Sutro Tower on Twin Peaks
Sutro Tower on Twin Peaks

I drove through the intersection of Haight and Ashbury to a phone-repair shop on Geary Boulevard. In my first week at my new job I dropped my phone and shattered the screen, and I was able to get my screen replaced, but a week ago the screen started blinking out, in a manner that suggested that one or more of the connections were loose. The touchscreen would still work, but I couldn't see what was on the screen. The shop agreed to take a look at it, though they managed my expectations low, and gave me a Galaxy S5 as a loaner, which took my SIM and let me continue to use my number while waiting for the repair.

I stopped along Ocean Beach and sat on the sea wall, watching the waves crash on the beach, while I set up my phone in the chilly breeze coming off the ocean.

I drove south along the Great Highway to Fort Funston, one of the coastal fortifications built in the run-up to World War II, which served as the prototype site for the (at the time) state-of-the-art casemate fortifications built around twin 16-inch guns with an effective range of more than 44,000 yards (26 miles), almost far enough to shell the Farallon Islands from the shore.
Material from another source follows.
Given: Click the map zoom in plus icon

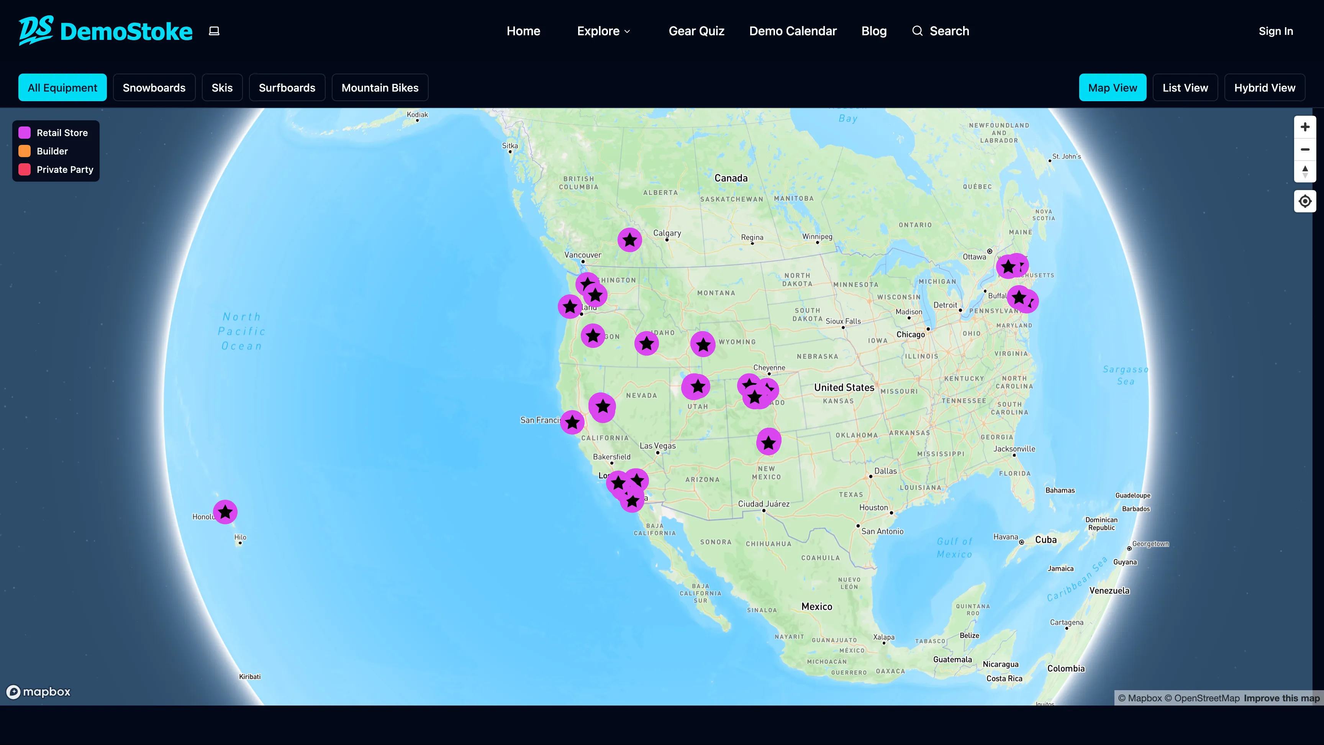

Like the rest of the fortifications built during that period on the west coast, the guns were never fired against a hostile target, and were replaced after the war by an underground Nike Ajax ballistic missile battery -- which is now used as the parking lot. (The interpretive signs told me there is an Ajax missile site in the Marin Headlands that still holds the original missiles and offers occasional tours, which I now have to visit.)

Road leading to the beach at Fort Funston
Road leading to the beach at Fort Funston

I walked from the parking lot to what remains of the casemate, a massive concrete edifice designed to protect the gun and its crew from aerial bombardment, now covered in sand and overgrown with beach shrubs. The casemate gave me a respite from the crowds of dogs and their owners overrunning the park; it seemed that every dog in San Francisco must be there (I later confirmed that there were few other dog parks in this part of the city). Despite the dogs I enjoyed the coastal headlands and the bluffs overlooking the beach, and I knew I would return.